Windows has a change journal mechanism, which does what you want: you subscribe to changes in some part of the filesystem and upon startup can read a list of changes which happened since last time you read them. See: http://msdn.microsoft.com/en-us/library/aa363798%28VS.85%29.aspx

EDIT: I think it requires rather high privileges, unfortunately

Robert Obryk
This looks like exactly what I want, thanks! I'll look into the privilege issue, as long as my users don't have to run as admin, all is good.
Robert Fraser
Sigh, indeed it does require admin. But cool trick nonetheless.
Robert Fraser
Change journals are not intended for general-purpose user-oriented applications. They are a very powerful, but also (as a flip side) very potentially destructive technology. They are only to be used for very special-purpose application, like backup or maintaining internal integrity of the file system itself.
Fyodor Soikin
+2  A: 

Our application is cross-platform C++ desktop application, but has very similar requirements. Here's a high-level description of what I did:

  • In our SQLite database there is a Files table that stores file_id, name, hash (currently we use last modified date as the hash value) and state.
  • Every other record refers back to a file_id. This makes is easy to remove "dirty" records when the file changes.

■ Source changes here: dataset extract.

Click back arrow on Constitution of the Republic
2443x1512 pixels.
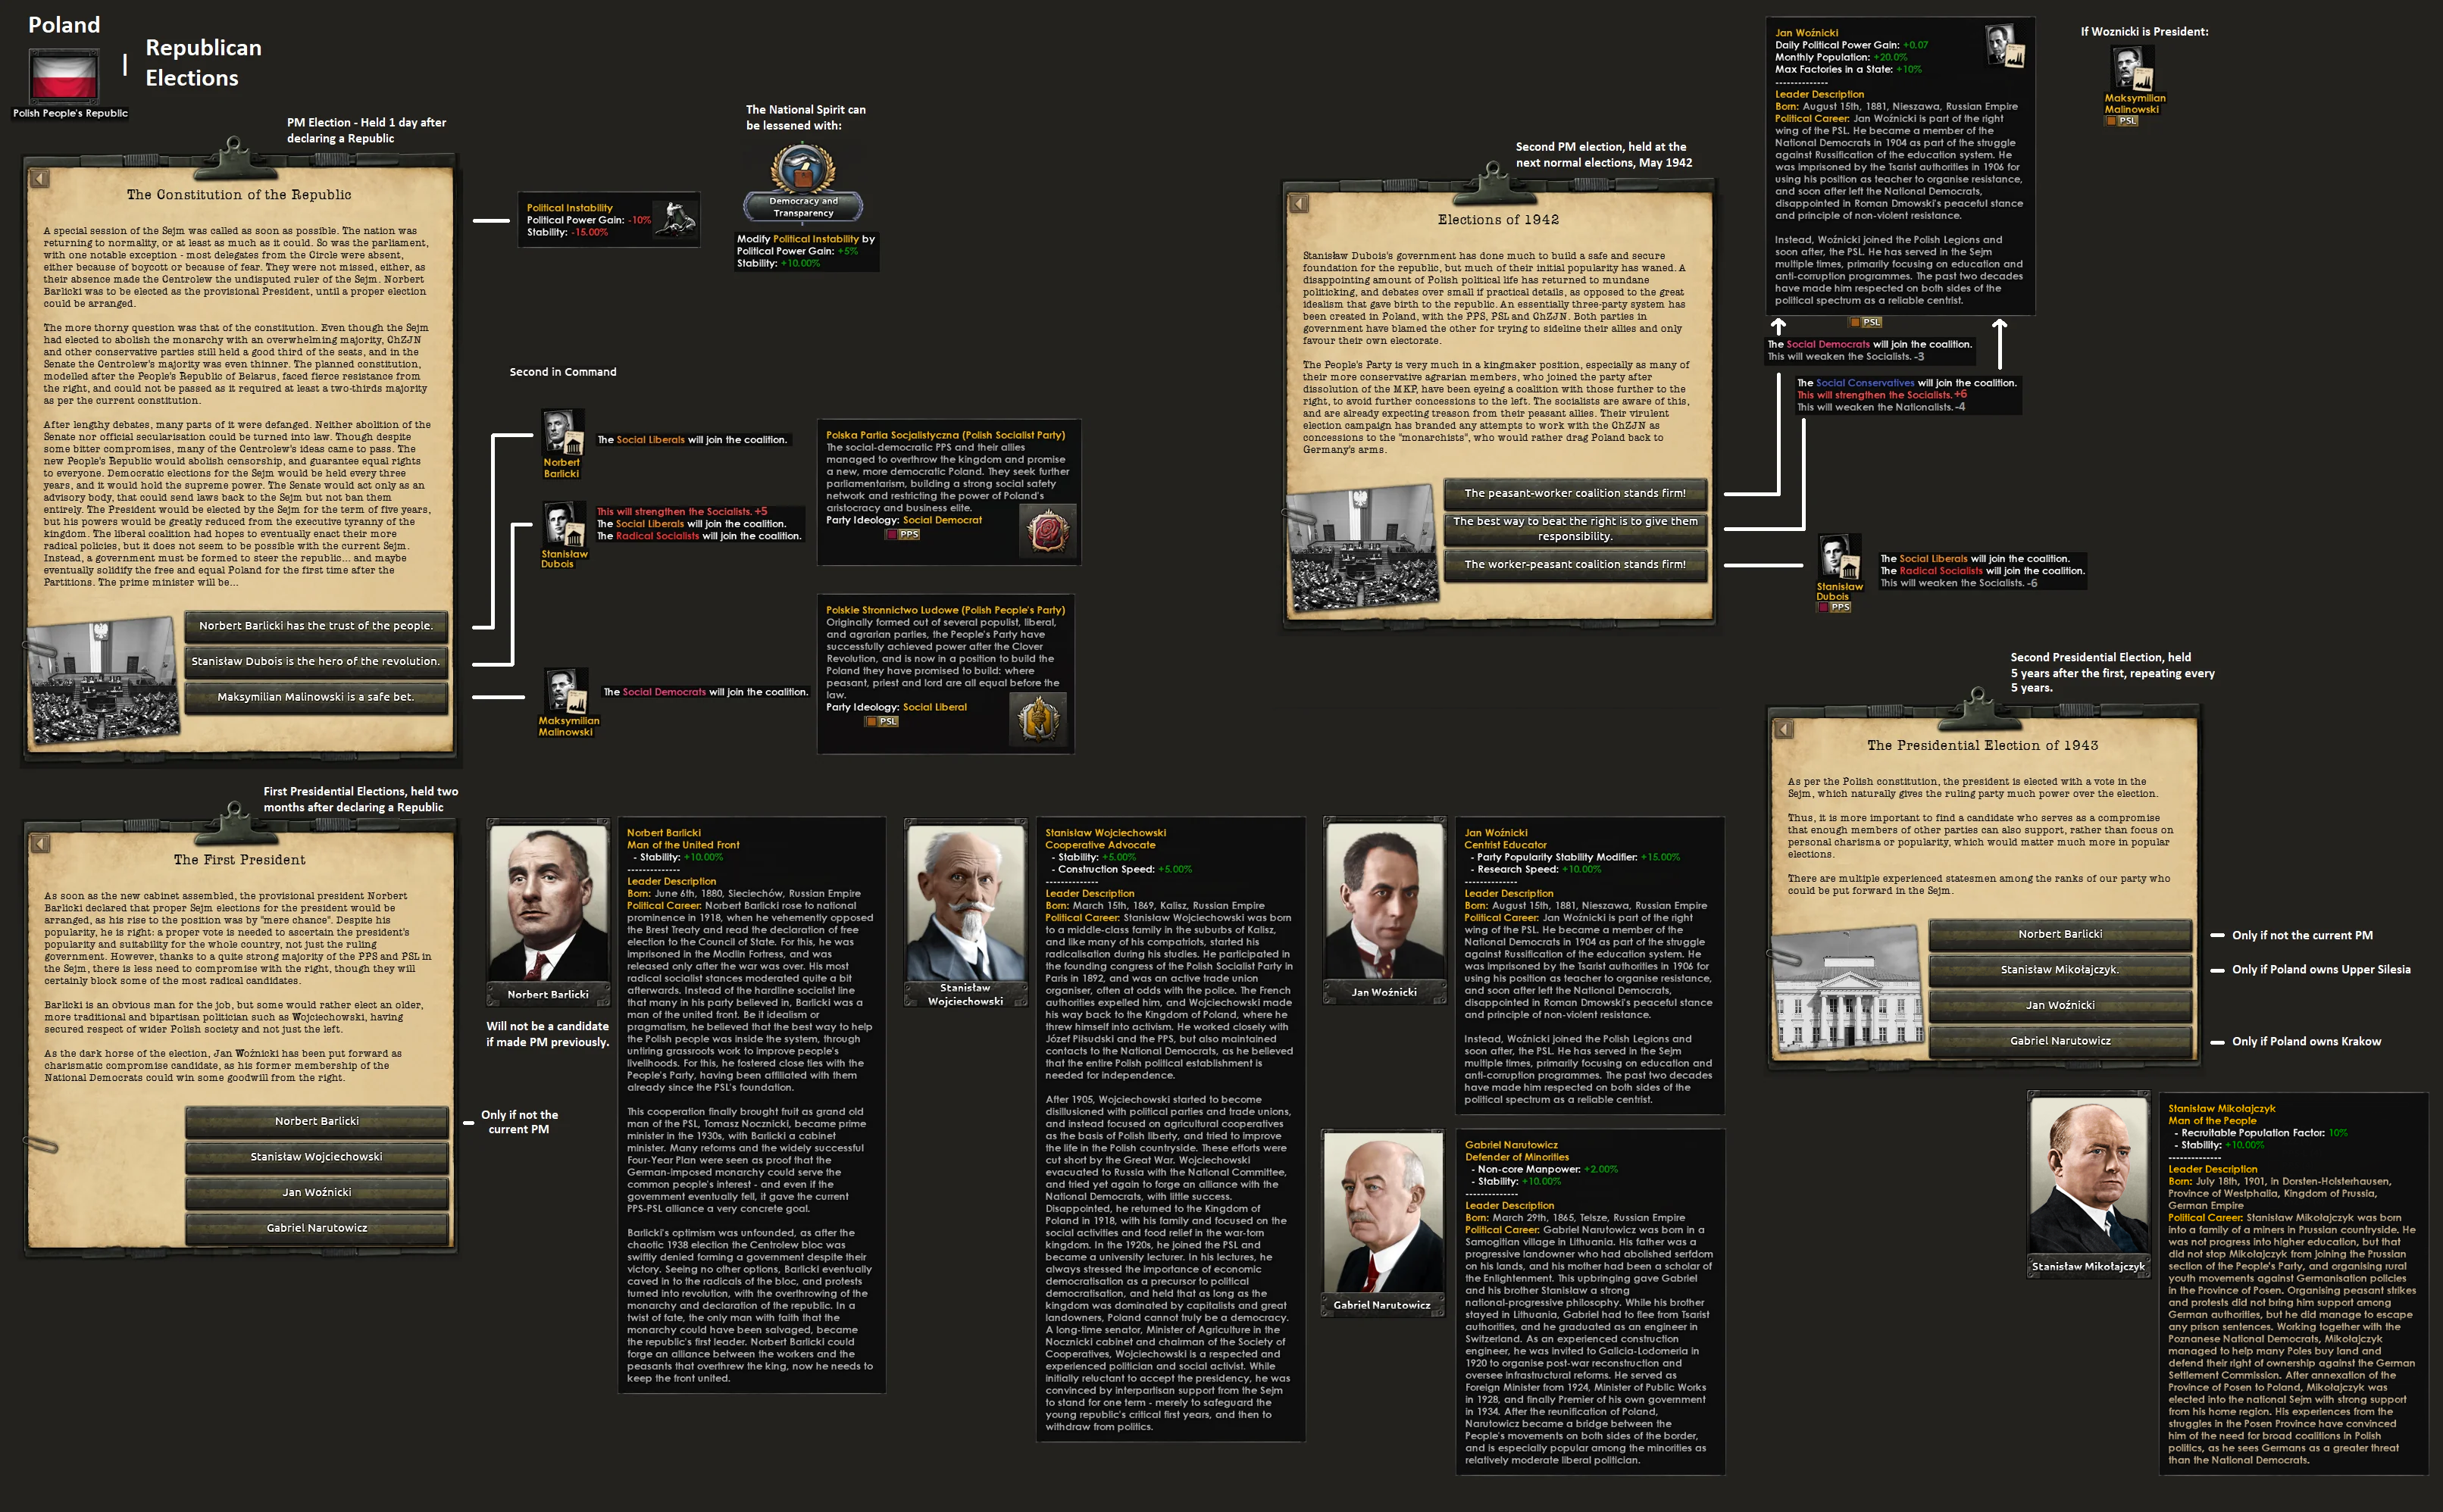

Our procedure for checking the filesystem and refreshing the cache is split into several distinct steps to make things easier to test and to give us more flexibility as to when the caching occurs (the names in italics are just what I happened to pick for class names):

On 1st Launch

  • The database is empty. The Walker recursively walks the filesystem and adds the entries into the Files table. The state is set to UNPROCESSED.
  • Next, the Loader iterates through the Files table looking for UNPARSED files. These are handed off to the Parser (which does the actual parsing and inserting of data)
  • This takes a while, so 1st launch can be a bit slow.

There's a big testability benefit because you can test the walking the filesystem code independently from the loading/parsing code. On subsequent launches the situation is a little more complicated:

n+1 Launch

  • The Scrubber iterates over the Files table and looks for files that have been deleted and files that have been modified. It sets the state to DIRTY if the file exists but has been modified or DELETED if the file no longer exists.
  • The Deleter (not the most original name) then iterates over the Files table looking for DIRTY and DELETED files. It deletes other related records (related via the file_id). Once the related records are removed, the original File record is either deleted or set back to state=UNPARSED
  • The Walker then walks the filesystem to pick-up new files.
  • Finally the Loader loads all UNPARSED files

Currently the "worst case scenario" (every file changes) is very rare - so we do this every time the application starts-up. But by splitting the process up unto these steps we could easily extend the implementation to:

  • The Scrubber/Deleter could be refactored to leave the dirty records in-place until after the new data is loaded (so the application "keeps working" while new data is cached into the database)
  • The Loader could load/parse on a background thread during an idle time in the main application
  • If you know something about the data files ahead of time you could assign a 'weight' to the files and load/parse the really-important files immediately and queue-up the less-important files for processing at a later time.

Just some thoughts / suggestions. Hope they help!

Kassini
Very detailed answer, great ideas! How is performance?